Getting data under control has become a corporate imperative of the highest order. This is so because of three factors:
* The sheer volume of data generated and stored by organisations, and its exponential annual growth.
* The variable quality of this data.
* The cost of managing it.
The Data Warehousing Institute estimates that poor data quality costs US businesses $611 billion annually in excess postage alone. Worse still, research released by Gartner, Forrester Research and BMI-T independently indicate that the average worker spends more than 30% of his productive time on searching for information, at a cost to the business. Compliance requirements further aggravate the consequences of inferior data. Penalties for non-compliance, be they financial or legal, can be severe.
Organisations strive for accurate, clean, reliable and consistent data that is the only version of the truth by using a combination of solutions that perform data cleansing and extraction, transformation and loading, among other things.
Often disparate, these systems are costly from several perspectives. High maintenance costs result from each system being implemented with its own service level agreements; they require specialised skills which increase human resource costs. The result is a technology infrastructure that is complex, burdensome, inflexible and often only partly effective.
For this reason, organisations are standardising. In so doing, they are able to integrate transaction processing and analytical systems, support expanding user bases and reduce supplies, maintenance and licensing requirements. All of this helps reduce costs.
To unlock data's true potential, organisations must apply master data management. IDC's research reveals this is best undertaken by the organisation via a policy hub. The hub collects master data from analytical and transactional systems and manages it centrally.
Essentially, master data management is a collaborative platform on which to coordinate decisions on master data reconciliation and rationalisation. It provides data synchronisation for business performance management master data such as business dimensions, reporting structures, hierarchies, attributes and business rules across distributed data warehouses, data marts, analytic applications and transaction systems; applying changes established in a central server to each application; and performs version control and change monitoring at the central policy hub.

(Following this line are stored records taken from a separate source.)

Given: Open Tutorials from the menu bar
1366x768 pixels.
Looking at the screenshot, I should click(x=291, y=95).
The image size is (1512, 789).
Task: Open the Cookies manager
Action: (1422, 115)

The organisation is empowered by this ability to centrally change business information. Managing data centrally means that information pushed to the numerous systems in operation is trustworthy and ultimately usable.
However, master data management goes beyond concerns of data quality. It also encompasses standardisation and accountability. The right business owners must be responsible for their data, and its master data.
Clean, good quality data enables people in an organisation to make quicker, better decisions. It enables the better use of resources and greatly improves customer service. Business analyses can be done more accurately and speedily, forecasts can be projected with greater confidence.